Thursday, May 24, 2012

Haircuts

I think my life can be summed up in describing my hair.  It is huge and as Miley Cyrus would say "It can't be tamed."  Some days, my hair looks like the fluffy ears of a Cocker Spaniel.  Other days, it looks like I slept on it and didn't brush it.  That is probably because I normally sleep on it... and don't brush it... But that is beside the point.  Think Topanga's hair thickness (From Boy Meets World if for some sad reason you don't catch that wonderful reference) meets the waves of a California surfer girl meets Bride of Frankenstine's frizz.  That is my hair in a nutshell.  Actually no.  Because lets be honest, my hair is too humongous to ever fit in any nutshell.  Except for maybe an overgrown coconut.  But that is not really what I am talking about and it would still be cutting it pretty close.  Whatever.  You catch my drift right? (Dora the Explorer-like pause) Great!

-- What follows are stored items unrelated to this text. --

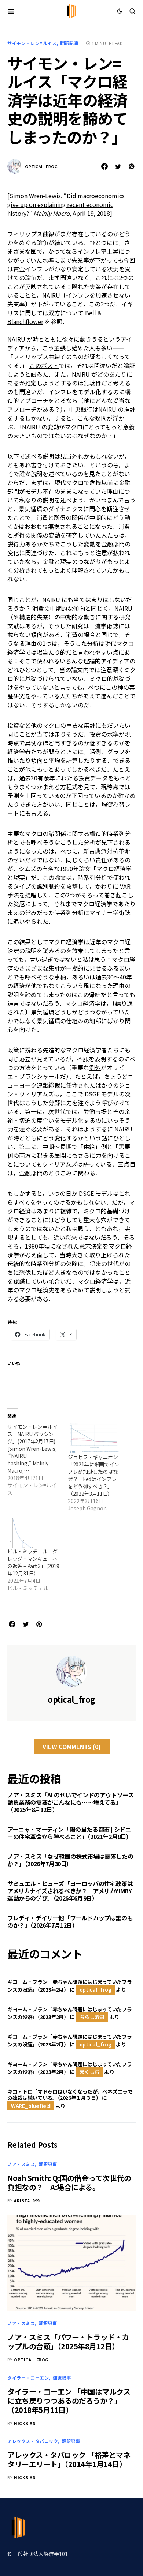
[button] (11, 11)
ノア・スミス (21, 2164)
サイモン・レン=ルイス (32, 43)
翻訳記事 (69, 43)
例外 (95, 1067)
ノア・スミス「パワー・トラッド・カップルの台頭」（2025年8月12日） (68, 2341)
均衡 (107, 804)
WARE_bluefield (31, 2105)
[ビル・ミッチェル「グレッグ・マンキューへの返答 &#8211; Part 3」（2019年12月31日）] (33, 1533)
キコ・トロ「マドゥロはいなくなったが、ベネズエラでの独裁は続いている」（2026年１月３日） (69, 2095)
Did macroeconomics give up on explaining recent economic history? (66, 204)
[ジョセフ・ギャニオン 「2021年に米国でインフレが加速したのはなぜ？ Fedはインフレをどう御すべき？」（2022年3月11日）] (94, 1438)
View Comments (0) (72, 1746)
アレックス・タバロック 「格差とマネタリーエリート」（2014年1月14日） (68, 2459)
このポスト (44, 365)
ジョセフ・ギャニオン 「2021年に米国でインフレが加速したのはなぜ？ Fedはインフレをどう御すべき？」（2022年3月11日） (93, 1475)
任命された (80, 1085)
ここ (71, 1093)
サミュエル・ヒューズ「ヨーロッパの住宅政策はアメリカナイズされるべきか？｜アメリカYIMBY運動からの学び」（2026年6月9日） (70, 1891)
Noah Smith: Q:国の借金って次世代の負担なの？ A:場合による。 (69, 2182)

The funny thing about my hair though, is that sometimes, it looks so good!  I'm sorry if that sounds arrogant, I promise I'm not trying to toot my own horn or anything but sometimes you just have to.  So *Toot Toot*.  Sometimes, my hair is awesome.  Sometimes I look in the mirror and I'm like "Hey there Bertha! (That is what I refer to my hair as.  I told you I was weird.  Deal with it.) You are lookin' so awesome today!"  I don't actually talk to my hair like that because that would be even stranger than I can get, but I am hoping you understand.  So now your probably like, "Hey Chloe.  Why have you been rambling about your hair for so long?"  Well Mr. Curious, because it is seriously like a mirror of my life.  Sometimes, my life can't be tamed.  Sometimes, I don't put in the effort I should to make it what I want.  Sometimes it is awesome!  Sometimes I am even shocked by how great it is.  And other times, it feels like the only thing to do is buzz my head and start all over.  Don't worry, I will never pull a Britney like that.  But are you getting the analogy?  I guess the thing is as much as I want to start my life over and go back and live it differently, that really wouldn't be what is best.  Just like shaving my head would not be a good idea.  Because the idea is just to continue to shape my life as it is, to form it into the life I want to live.  And sometimes that will be hard because I am completely indecisive and always want the "other choice." But in the end, I have the power to shape my life into the one I want for myself.  Kind of like a haircut.